Set on the French Riviera in the late 1920s, Tender Is the Night is the tragic romance of the young actress Rosemary Hoyt and the stylish American couple Dick and Nicole Diver. A brilliant young psychiatrist at the time of his marriage, Dick is both husband and doctor to Nicole, whose wealth goads him into a lifestyle not his own, and whose growing strength highlights Dick's harrowing demise. A profound study of the romantic concept of character -- lyrical, expansive, and hauntingly evocative -- Tender Is the Night, Mabel Dodge Luhan remarked, raised F. Scott Fitzgerald to the heights of "a modern Orpheus."
About the Author
F. Scott Fitzgerald was born in St. Paul, Minnesota, in 1896, attended Princeton University, and published his first novel, This Side of Paradise, in 1920. That same year he married Zelda Sayre and the couple divided their time among New York, Paris, and the Riviera, becoming a part of the American expatriate circle that included Gertrude Stein, Ernest Hemingway, and John Dos Passos.

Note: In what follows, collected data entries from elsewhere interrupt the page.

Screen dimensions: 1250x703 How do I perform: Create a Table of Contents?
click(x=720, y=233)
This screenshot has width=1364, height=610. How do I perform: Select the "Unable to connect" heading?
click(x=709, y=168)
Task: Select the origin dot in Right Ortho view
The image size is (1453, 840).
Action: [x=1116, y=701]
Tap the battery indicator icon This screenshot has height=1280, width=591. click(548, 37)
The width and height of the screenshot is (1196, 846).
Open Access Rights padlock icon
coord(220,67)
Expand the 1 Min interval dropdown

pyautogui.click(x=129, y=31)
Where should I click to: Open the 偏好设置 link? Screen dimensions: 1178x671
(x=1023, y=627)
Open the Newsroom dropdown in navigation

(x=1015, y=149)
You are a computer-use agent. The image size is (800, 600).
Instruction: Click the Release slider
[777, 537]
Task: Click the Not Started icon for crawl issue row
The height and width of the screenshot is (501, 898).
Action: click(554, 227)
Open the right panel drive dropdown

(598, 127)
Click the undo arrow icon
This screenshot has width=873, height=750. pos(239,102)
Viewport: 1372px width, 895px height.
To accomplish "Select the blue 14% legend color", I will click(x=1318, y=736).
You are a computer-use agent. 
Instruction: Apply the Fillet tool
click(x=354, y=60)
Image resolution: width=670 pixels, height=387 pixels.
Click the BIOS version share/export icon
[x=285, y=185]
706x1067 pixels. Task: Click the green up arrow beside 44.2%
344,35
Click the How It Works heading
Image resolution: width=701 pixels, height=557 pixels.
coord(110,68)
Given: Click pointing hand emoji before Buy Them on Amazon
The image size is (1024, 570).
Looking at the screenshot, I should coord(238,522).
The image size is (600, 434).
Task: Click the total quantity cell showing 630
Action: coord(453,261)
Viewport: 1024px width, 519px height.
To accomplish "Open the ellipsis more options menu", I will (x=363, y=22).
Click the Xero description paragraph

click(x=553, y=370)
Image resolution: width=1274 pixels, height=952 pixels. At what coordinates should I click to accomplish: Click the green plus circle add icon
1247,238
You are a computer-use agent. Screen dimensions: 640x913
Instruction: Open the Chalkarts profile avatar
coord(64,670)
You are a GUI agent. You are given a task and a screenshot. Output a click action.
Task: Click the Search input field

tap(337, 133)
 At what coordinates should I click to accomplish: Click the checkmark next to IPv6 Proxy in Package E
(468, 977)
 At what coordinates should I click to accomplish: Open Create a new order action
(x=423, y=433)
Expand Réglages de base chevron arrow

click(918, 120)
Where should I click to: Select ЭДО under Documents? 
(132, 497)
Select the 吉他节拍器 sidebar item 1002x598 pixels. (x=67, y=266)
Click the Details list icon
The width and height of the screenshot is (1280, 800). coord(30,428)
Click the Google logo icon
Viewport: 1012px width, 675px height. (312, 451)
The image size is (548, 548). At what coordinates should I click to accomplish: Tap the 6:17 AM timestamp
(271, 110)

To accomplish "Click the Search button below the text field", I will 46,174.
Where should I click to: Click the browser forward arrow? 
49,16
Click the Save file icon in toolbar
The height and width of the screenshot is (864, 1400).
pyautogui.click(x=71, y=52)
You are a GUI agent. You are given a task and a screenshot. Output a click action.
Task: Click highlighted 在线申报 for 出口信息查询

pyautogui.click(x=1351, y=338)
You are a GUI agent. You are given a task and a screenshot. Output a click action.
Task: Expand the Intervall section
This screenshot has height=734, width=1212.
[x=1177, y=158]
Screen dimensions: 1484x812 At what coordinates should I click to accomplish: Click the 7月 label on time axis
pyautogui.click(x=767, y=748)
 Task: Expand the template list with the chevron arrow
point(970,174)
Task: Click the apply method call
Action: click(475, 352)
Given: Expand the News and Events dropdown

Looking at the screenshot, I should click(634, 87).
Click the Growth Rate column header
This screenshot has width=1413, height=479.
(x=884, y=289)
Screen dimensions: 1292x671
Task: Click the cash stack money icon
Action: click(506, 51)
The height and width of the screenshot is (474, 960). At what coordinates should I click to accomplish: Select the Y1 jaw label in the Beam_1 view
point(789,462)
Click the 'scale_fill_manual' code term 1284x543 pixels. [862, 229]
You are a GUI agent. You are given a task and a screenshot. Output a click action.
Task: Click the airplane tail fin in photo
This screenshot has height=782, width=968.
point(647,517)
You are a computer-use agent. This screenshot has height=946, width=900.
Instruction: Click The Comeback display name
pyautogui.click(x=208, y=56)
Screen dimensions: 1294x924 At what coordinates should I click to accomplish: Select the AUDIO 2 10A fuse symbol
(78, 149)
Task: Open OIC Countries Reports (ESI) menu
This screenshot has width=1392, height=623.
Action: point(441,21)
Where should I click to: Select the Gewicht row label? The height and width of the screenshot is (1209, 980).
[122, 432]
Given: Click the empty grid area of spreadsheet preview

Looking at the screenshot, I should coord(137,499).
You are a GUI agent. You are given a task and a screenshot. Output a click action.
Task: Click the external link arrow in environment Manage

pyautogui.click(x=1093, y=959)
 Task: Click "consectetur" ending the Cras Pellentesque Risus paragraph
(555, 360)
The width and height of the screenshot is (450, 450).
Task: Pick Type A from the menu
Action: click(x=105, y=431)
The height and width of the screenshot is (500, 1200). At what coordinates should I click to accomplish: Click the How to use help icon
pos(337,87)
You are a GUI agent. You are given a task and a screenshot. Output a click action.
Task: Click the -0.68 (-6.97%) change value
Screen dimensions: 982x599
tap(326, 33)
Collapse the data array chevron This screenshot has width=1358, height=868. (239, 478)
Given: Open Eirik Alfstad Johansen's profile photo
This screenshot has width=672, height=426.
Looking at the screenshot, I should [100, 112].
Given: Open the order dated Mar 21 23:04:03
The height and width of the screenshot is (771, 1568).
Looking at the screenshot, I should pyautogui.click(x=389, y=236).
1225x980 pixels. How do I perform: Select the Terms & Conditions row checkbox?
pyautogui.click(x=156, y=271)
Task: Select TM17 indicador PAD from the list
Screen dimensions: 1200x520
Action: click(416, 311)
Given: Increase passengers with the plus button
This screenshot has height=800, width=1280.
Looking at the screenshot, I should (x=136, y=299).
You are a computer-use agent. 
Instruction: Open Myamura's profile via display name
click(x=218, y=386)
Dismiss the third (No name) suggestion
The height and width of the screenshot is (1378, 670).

Fitzgerald was a major new literary voice, and his masterpieces include The Beautiful and Damned, The Great Gatsby, and Tender Is the Night. He died of a heart attack in 1940 at the age of forty-four, while working on The Love of the Last Tycoon. For his sharp social insight and breathtaking lyricism, Fitzgerald is known as one of the most important American writers of the twentieth century.